In Example 11–4, we see the creation of an environment map env, and a security provider is defined by a call to the addProvider() method of the Security class, implementing the client support for the PLAIN SASL mechanism.

A callback handler, an instance of the UserPasswordCallbackHandler class, is passed to the environment map for use by the PLAIN SASL client mechanism to retrieve the user name and password of the remote user connecting to the server.

Once the security provider and the environment map have been configured, a service URL named url is created. This URL defines JMXMP as the connector protocol, and port number 5555 as the port upon which the connector server will make connections. The URL is then provided, along with the environment map env, to create an instance of JMXConnector, named jmxc. An MBean server connection, mbsc, is made by calling the getMBeanServerConnection of the connector jmxc.
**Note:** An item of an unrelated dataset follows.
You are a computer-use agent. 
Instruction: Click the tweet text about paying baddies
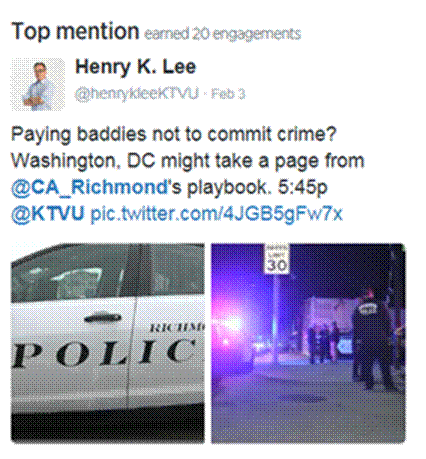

In code that is not shown here, when the secure connection to the MBean server has been established, the Client creates an MBean called SimpleStandard and performs various operations on it. Once these MBean operations have completed, the Client unregisters the MBean, and closes down the connection jmxc.

To Run the JMXMP Connector Example with Simple Security

Run this example from within the examplesDir/current/Security/jmxmp/simple directory. Before running the example, make sure your classpath contains the runtime library for SASL (see Directories and Classpath).

1. Compile the example classes.

   $ javac -classpath classpath \ mbeans/SimpleStandard.java \ mbeans/SimpleStandardMBean.java \ server/Server.java \ server/PropertiesFileCallbackHandler.java \ client/Client.java \ client/ClientListener.java \ client/UserPasswordCallbackHandler.java

2. Start the Server:

   The Server requires the SSL keystore file and its password when you launch it.

   $ java -classpath server:mbeans:classpath \ -Djavax.net.ssl.keyStore=config/keystore \ -Djavax.net.ssl.keyStorePassword=password \ Server &

   You will see confirmation of the creation of the MBean server, the initialization of the environment map and the launching of the JMXMP connector.

3. Start the Client:

   The Client requires the SSL truststore and its password when it is launched.

   $ java -classpath client:mbeans:classpath \ -Djavax.net.ssl.trustStore=config/truststore \ -Djavax.net.ssl.trustStorePassword=trustword \ Client

   You will see confirmation of the creation of the JMXMP connector client, the initialization of the environment map, the connection to the MBean server and the performance of the various MBean operations followed by the closure of the connection.

   As you can see, all the above appears to proceed in exactly the same manner as the basic JMXMP connector example shown in Chapter 9, Protocol Connectors. However, if you were to open access.properties and change the access to readonly rather than readwrite, you would see a java.lang.SecurityException when you launched the Client, and the connection would fail.